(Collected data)
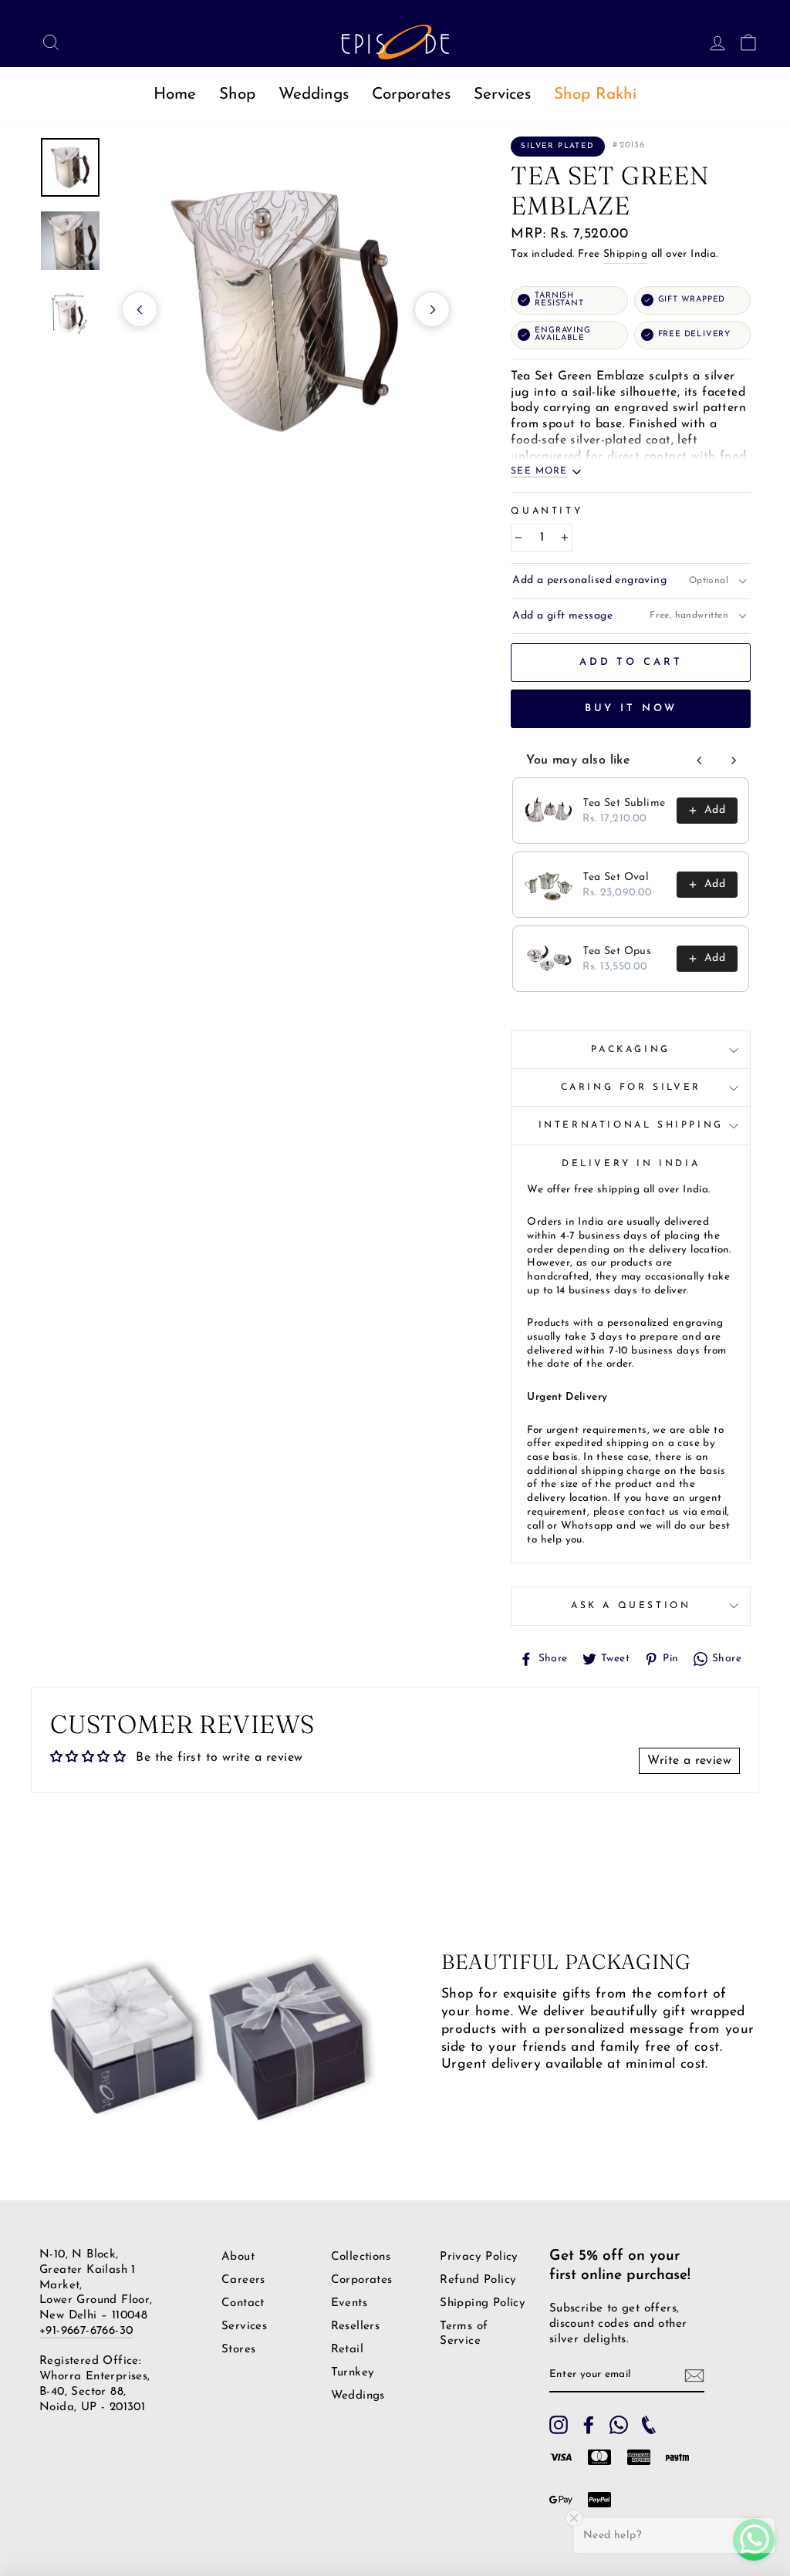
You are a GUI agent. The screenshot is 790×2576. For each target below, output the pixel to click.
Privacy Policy (479, 2257)
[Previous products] (700, 760)
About (238, 2257)
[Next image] (432, 309)
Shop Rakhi (595, 94)
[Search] (46, 42)
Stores (238, 2349)
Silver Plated (557, 146)
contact (646, 1512)
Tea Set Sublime (623, 803)
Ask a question (630, 1605)
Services (502, 94)
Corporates (411, 94)
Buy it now (631, 708)
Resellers (355, 2326)
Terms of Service (464, 2333)
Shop (237, 94)
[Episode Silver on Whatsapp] (618, 2425)
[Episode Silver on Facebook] (588, 2425)
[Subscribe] (694, 2375)
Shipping (625, 254)
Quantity (546, 511)
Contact (243, 2303)
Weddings (314, 94)
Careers (243, 2280)
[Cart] (743, 42)
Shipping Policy (482, 2303)
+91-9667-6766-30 (86, 2331)
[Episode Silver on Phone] (649, 2425)
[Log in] (712, 42)
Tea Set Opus (616, 951)
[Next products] (734, 760)
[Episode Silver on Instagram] (558, 2425)
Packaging (630, 1049)
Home (175, 94)
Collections (360, 2257)
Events (349, 2303)
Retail (347, 2349)
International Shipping (631, 1125)
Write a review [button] (689, 1761)
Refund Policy (478, 2280)
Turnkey (353, 2373)
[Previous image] (139, 309)
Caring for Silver (631, 1087)
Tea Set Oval (615, 877)
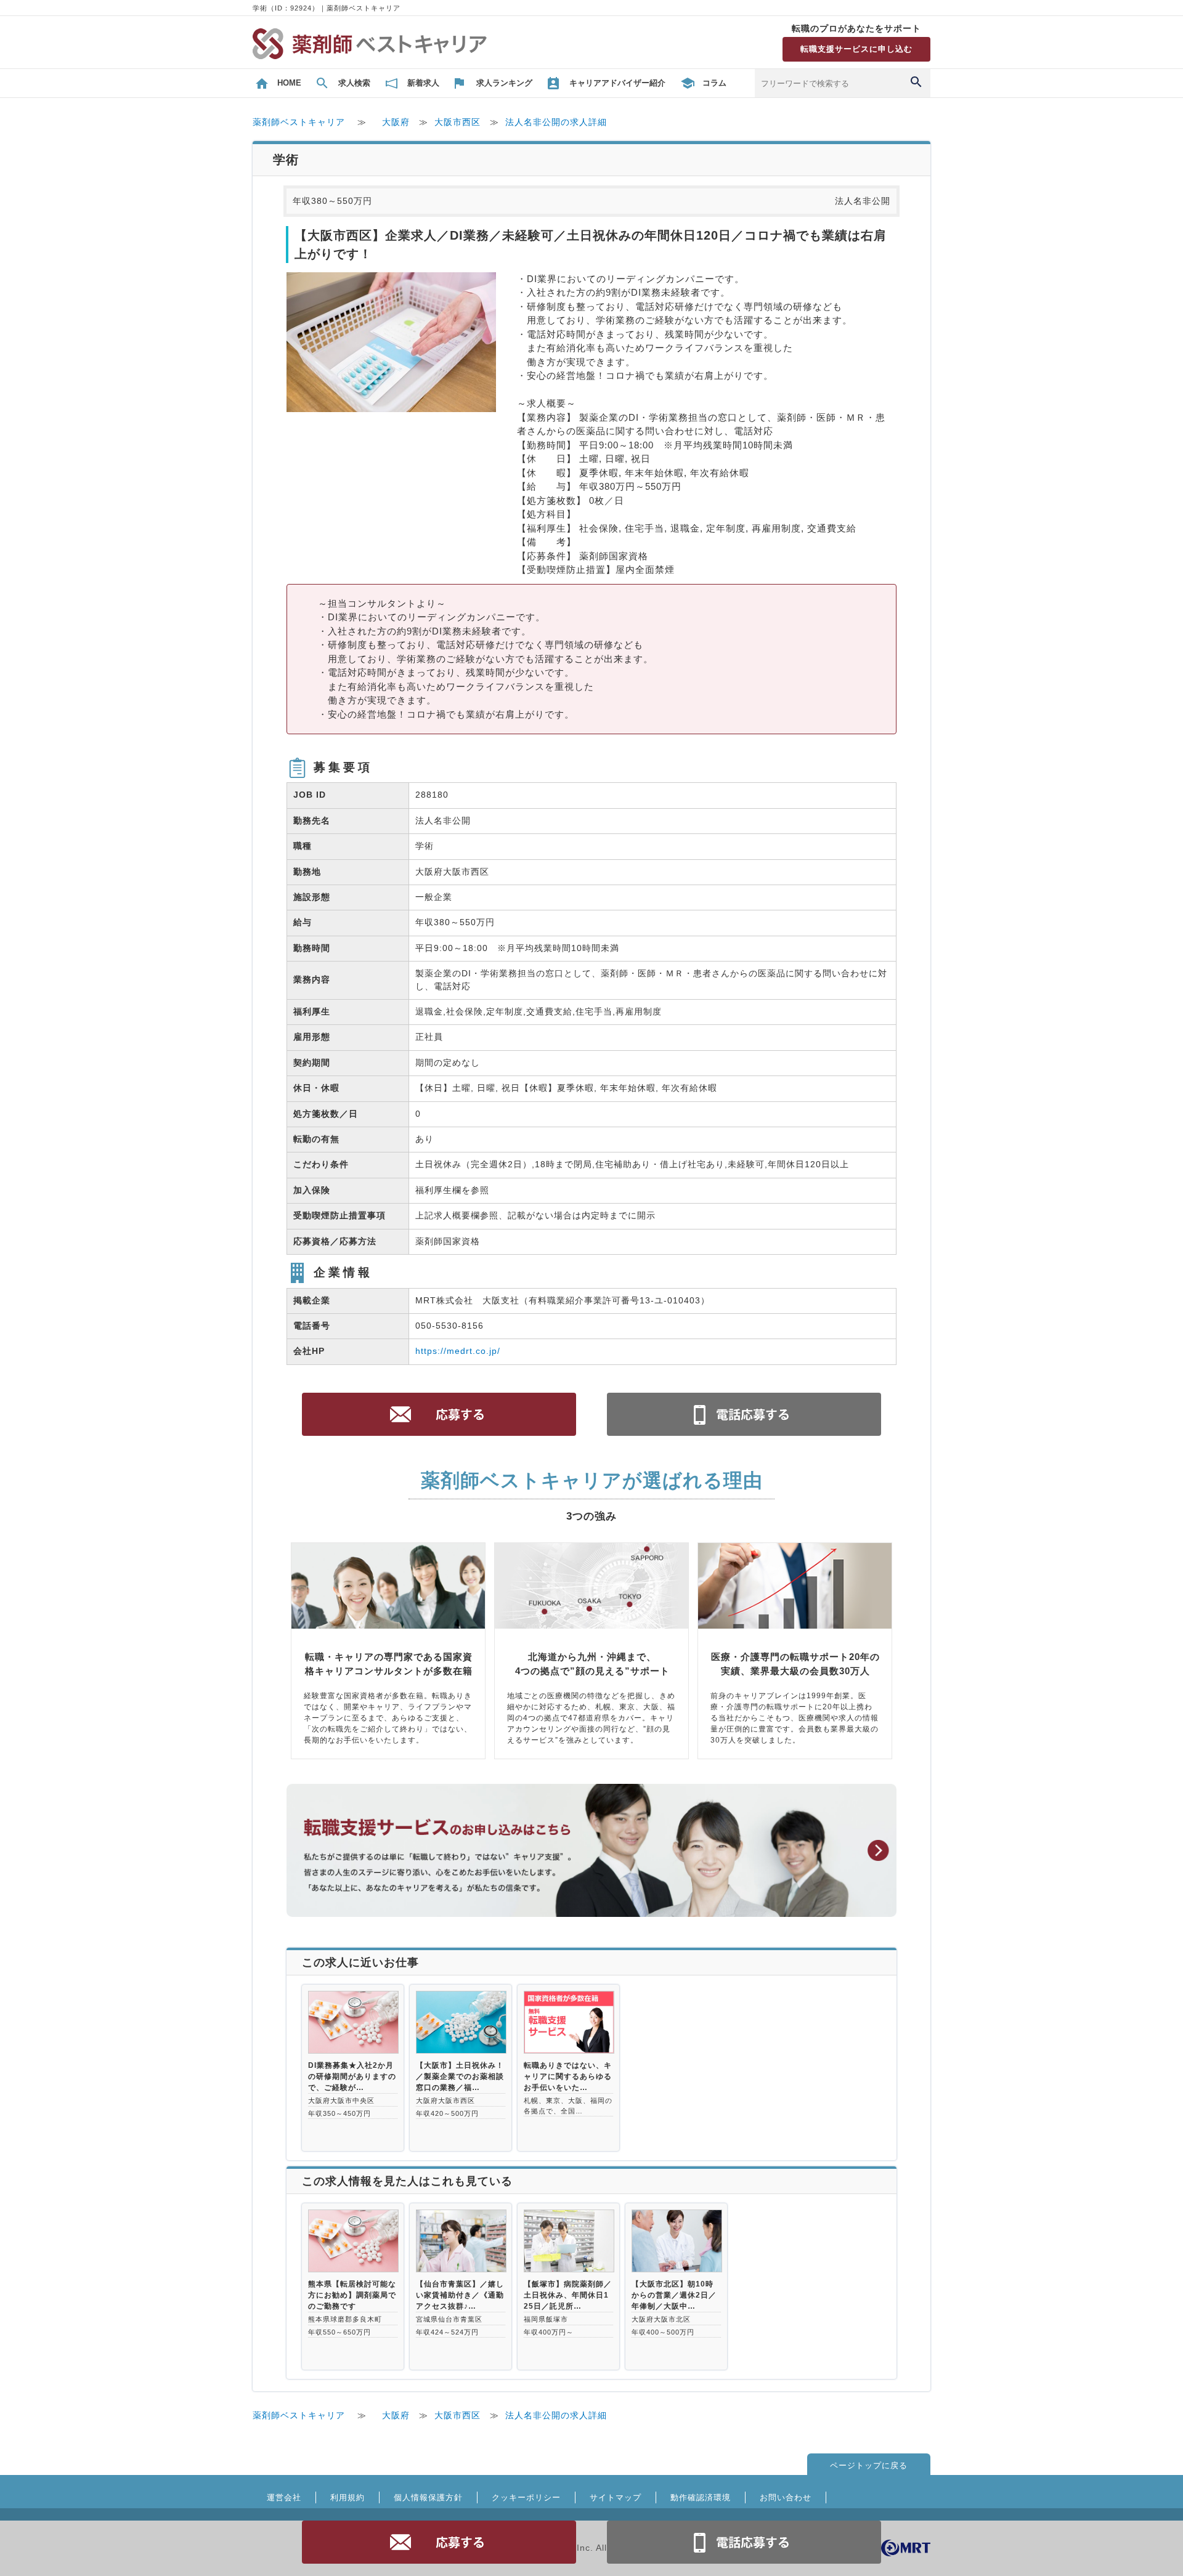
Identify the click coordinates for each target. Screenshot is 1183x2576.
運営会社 (284, 2497)
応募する (439, 2542)
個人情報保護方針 (428, 2497)
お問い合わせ (785, 2497)
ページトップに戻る (869, 2465)
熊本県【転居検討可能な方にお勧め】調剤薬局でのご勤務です (352, 2295)
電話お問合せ (744, 2542)
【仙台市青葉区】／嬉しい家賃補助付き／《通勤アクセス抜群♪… (460, 2295)
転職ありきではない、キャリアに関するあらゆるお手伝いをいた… (568, 2076)
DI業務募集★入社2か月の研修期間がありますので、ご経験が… (352, 2076)
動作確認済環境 (700, 2497)
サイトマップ (615, 2497)
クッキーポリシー (526, 2497)
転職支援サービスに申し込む (856, 49)
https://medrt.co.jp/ (457, 1351)
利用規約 (347, 2497)
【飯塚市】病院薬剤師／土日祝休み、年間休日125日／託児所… (568, 2295)
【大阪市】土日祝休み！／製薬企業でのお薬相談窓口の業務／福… (460, 2076)
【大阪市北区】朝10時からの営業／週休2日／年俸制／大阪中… (674, 2295)
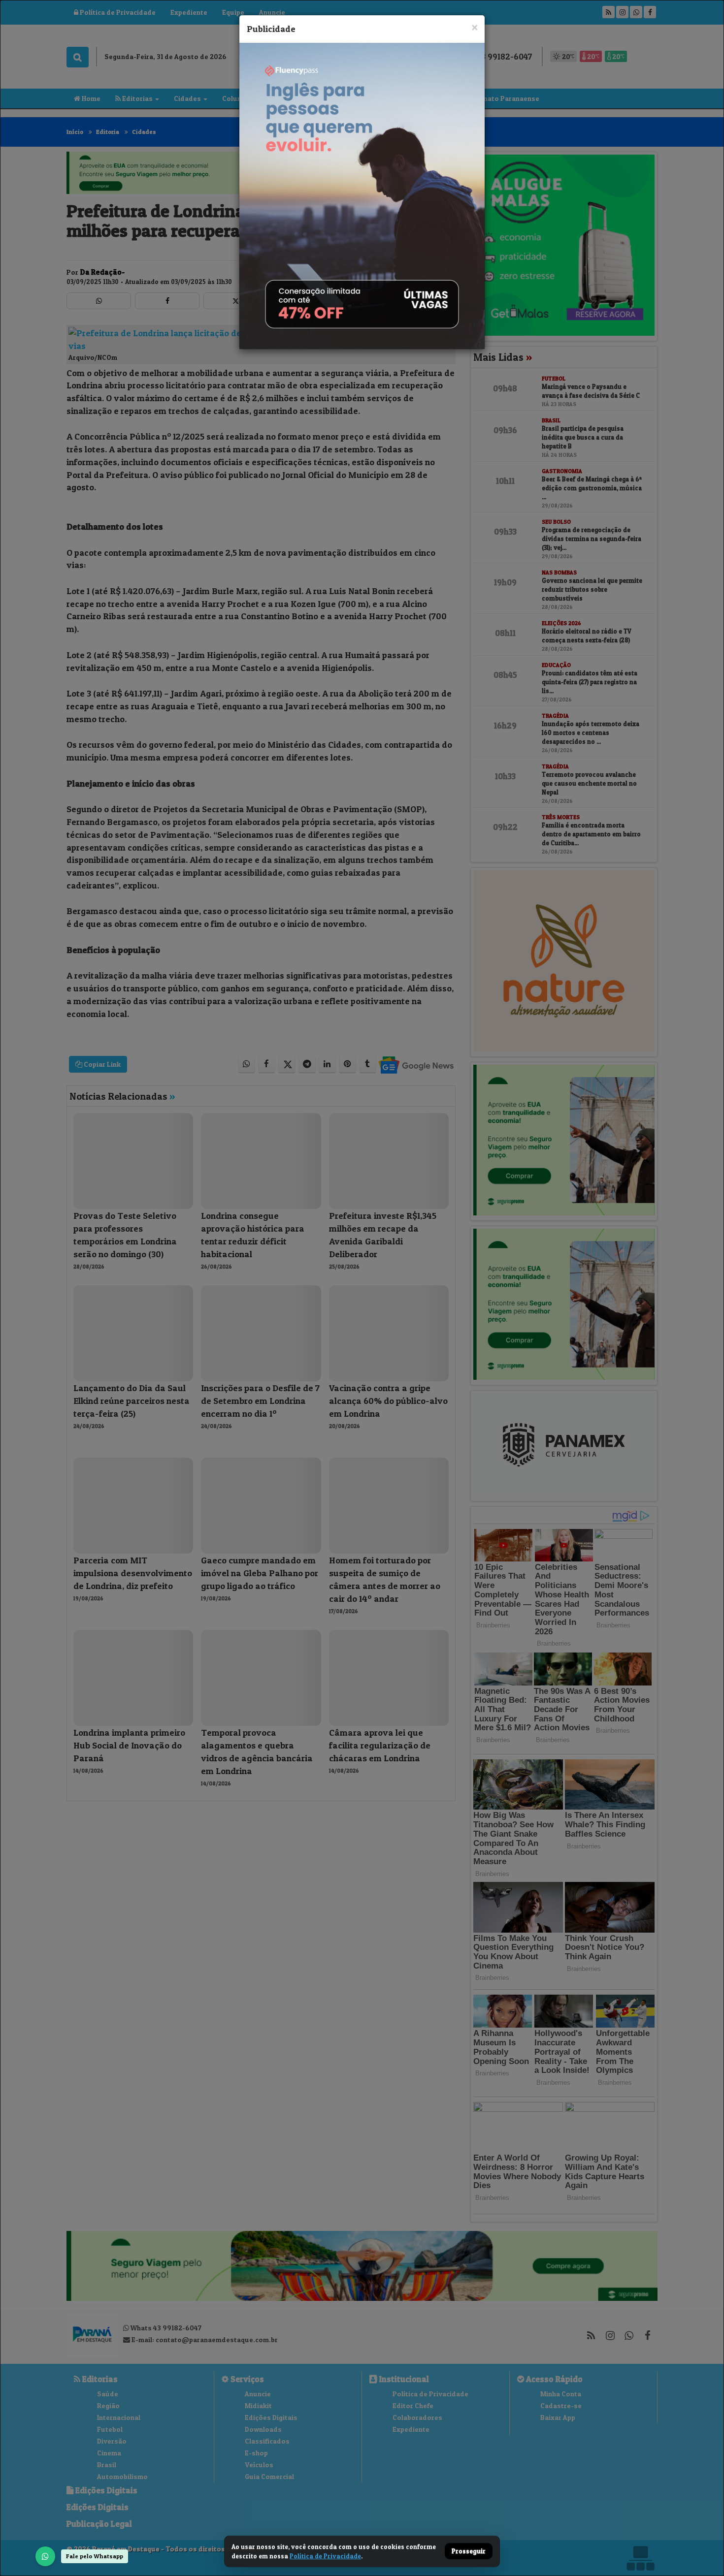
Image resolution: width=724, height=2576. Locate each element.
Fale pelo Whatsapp (94, 2556)
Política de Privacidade (325, 2556)
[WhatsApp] (45, 2556)
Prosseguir (469, 2551)
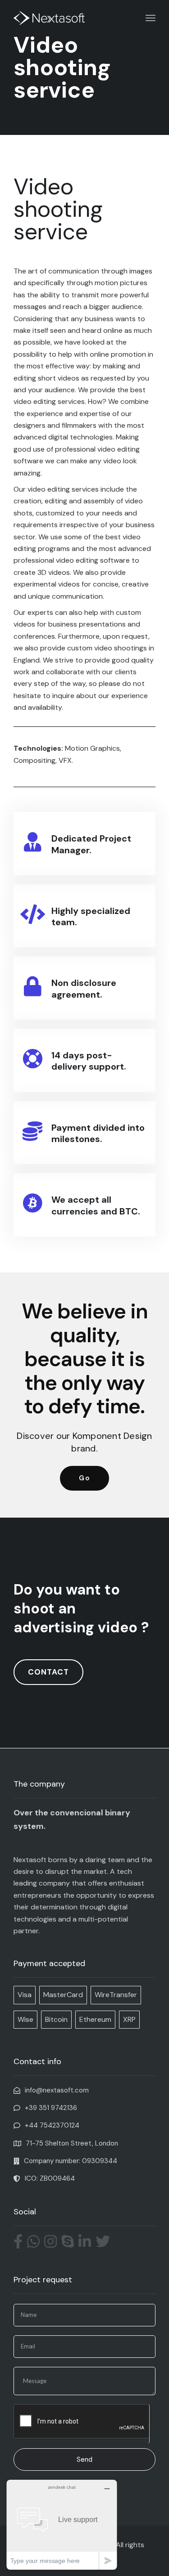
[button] (84, 1478)
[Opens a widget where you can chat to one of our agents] (61, 2524)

> **TASK GOAL**
Leaving all pictures aside, quote each record exactly.

> **SOLUTION FOR THIS PROBLEM**
You are a GUI agent. The screenshot is 790×2576. For each target below, output the pixel to click.
Privacy Policy (479, 2257)
[Previous products] (700, 760)
About (238, 2257)
[Next image] (432, 309)
Shop Rakhi (595, 94)
[Search] (46, 42)
Stores (238, 2349)
Silver Plated (557, 146)
contact (646, 1512)
Tea Set Sublime (623, 803)
Ask a question (630, 1605)
Services (502, 94)
Corporates (411, 94)
Buy it now (631, 708)
Resellers (355, 2326)
Terms of Service (464, 2333)
Shop (237, 94)
[Episode Silver on Whatsapp] (618, 2425)
[Episode Silver on Facebook] (588, 2425)
[Subscribe] (694, 2375)
Shipping (625, 254)
Quantity (546, 511)
Contact (243, 2303)
Weddings (314, 94)
Careers (243, 2280)
[Cart] (743, 42)
Shipping Policy (482, 2303)
+91-9667-6766-30 (86, 2331)
[Episode Silver on Phone] (649, 2425)
[Log in] (712, 42)
Tea Set Opus (616, 951)
[Next products] (734, 760)
[Episode Silver on Instagram] (558, 2425)
Packaging (630, 1049)
Home (175, 94)
Collections (360, 2257)
Events (349, 2303)
Retail (347, 2349)
International Shipping (631, 1125)
Write a review [button] (689, 1761)
Refund Policy (478, 2280)
Turnkey (353, 2373)
[Previous image] (139, 309)
Caring for Silver (631, 1087)
Tea Set Oval (615, 877)
Identify the click coordinates for each target. Screenshot is 1183x2576.
運営会社 (284, 2497)
応募する (439, 2542)
個人情報保護方針 (428, 2497)
お問い合わせ (785, 2497)
ページトップに戻る (869, 2465)
熊本県【転居検討可能な方にお勧め】調剤薬局でのご勤務です (352, 2295)
電話お問合せ (744, 2542)
【仙台市青葉区】／嬉しい家賃補助付き／《通勤アクセス抜群♪… (460, 2295)
転職ありきではない、キャリアに関するあらゆるお手伝いをいた… (568, 2076)
DI業務募集★入社2か月の研修期間がありますので、ご経験が… (352, 2076)
動作確認済環境 (700, 2497)
サイトマップ (615, 2497)
クッキーポリシー (526, 2497)
転職支援サービスに申し込む (856, 49)
https://medrt.co.jp/ (457, 1351)
利用規約 (347, 2497)
【飯塚市】病院薬剤師／土日祝休み、年間休日125日／託児所… (568, 2295)
【大阪市】土日祝休み！／製薬企業でのお薬相談窓口の業務／福… (460, 2076)
【大阪市北区】朝10時からの営業／週休2日／年俸制／大阪中… (674, 2295)
Image resolution: width=724, height=2576. Locate each element.
Fale pelo Whatsapp (94, 2556)
Política de Privacidade (325, 2556)
[WhatsApp] (45, 2556)
Prosseguir (469, 2551)
[button] (84, 1478)
[Opens a widget where you can chat to one of our agents] (61, 2524)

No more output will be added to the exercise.